Pair Trading: A market-neutral trading strategy with integrated Machine Learning by daehkim

Introduction to Pairs Trading

The primary goal in an investment endeavor is the implementation of strategies that minimize the risk while also maximizing the financial gain or return from the said investment. While there have been many popular strategies and techniques developed over the years that point towards the same goal, the 'Pairs-Trading' strategy is one that has been used to great extent in modern hedge-funds, for its simplicity and inherent market-neutral qualities. This strategy, often termed a statistical-arbitrage, relies on monitoring the correlation between a pair of stocks (known to be correlated). A long position is opened on the stock that rises and a short position is opened on the stock that falls. The underlying assumption in pairs-trading is that pairs of stocks, that have historically shown similarities in their behavior will eventually converge in the long run, even if they diverge in the short term, allowing the trader to profit off the pair regardless of the market.

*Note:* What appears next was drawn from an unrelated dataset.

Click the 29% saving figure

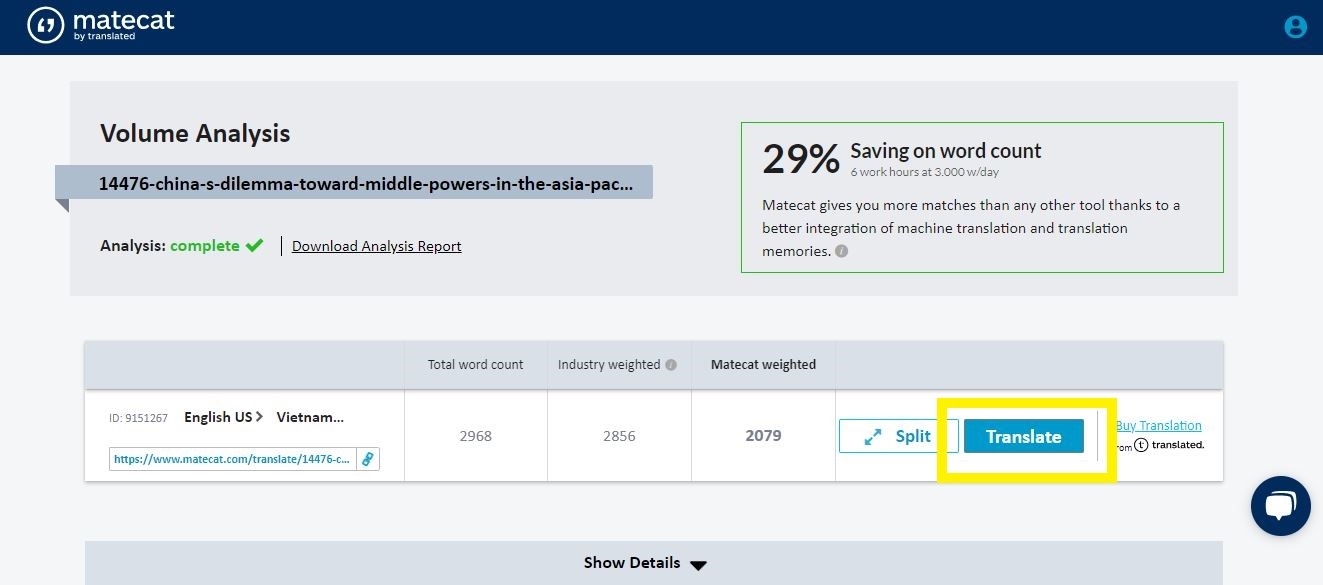[800, 159]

In such a strategy, identification of correlated stocks and generation of pairs is of paramount importance. In this project, we employ unsupervised learning techniques that include Density-Based Spatial Cluster of Applications with Noise and K-Means Algorithm. Once, the relevant pairs have been identified, their price relations are extrapolated using supervised learning techniques such as Linear Regression. This overall methodology will help provide insight into the relations between various stocks and facilitate the generation of appropriate trading strategies for them.

Dataset

The datasets are provided by Wharton Research Data Services (WRDS). We mainly obtained the daily stock files from file from CRSP and quarterly fundamentals from Compustats for our purpose. Initially, our dataset consists of stock price files from 3000 stocks which are constituents of Russell 3000. Those stocks' value and size are large enough to restore the whole market value, representing approximately 95% of the total market shares. We performed this pre-screening process to avoid the 'small-cap' trap in the market. Currently, there are more than 6000 active stocks in the U.S. Stock Market but most of them are micro-valued. In reality, investors often cautiously avoid investing in those stocks, since trading, even a small number of shares might have unpredictable effects on their stock prices. We should keep this in mind when doing academic research. We set the sample period from 2010-01-01 to 2015-12-31 for training strategies and use sample period 2016-01-01 to 2019-12-31 for backtesting.

Data Processing

Data Preprocessing

In our next stage, we want to pre-select eligible stocks that enable us to sail through further steps. First, we removed stocks that were delisted, exchanged, or merged during our sample period since those stocks are no longer tradable. Next, we removed stocks that have negative prices which will be problematic for further analysis. Stocks that are constantly trading at-low-volume also have to be removed since improper trading executions can largely change their stock prices and altered history. Finally, we remove stocks that have more than half missing prices, so that we have enough available data for imputation. A similar approach was performed on the financial fundamentals of datasets. In the end, there are 1795 eligible stocks for further analysis.

Data Imputation

In this step, we imputed the missing values in our preprocessed dataset. We worked with the time series data and the financial ratios separately. We imputed both of them using means, although in a slightly different way. For the time series data of stock prices, missing values were replaced by the mean of all the available stock prices for that stock in the training period. Since the financial ratios individually have different bounds we imputed missing values in the financial ratios dataset with the average of all available data for the particular ratio.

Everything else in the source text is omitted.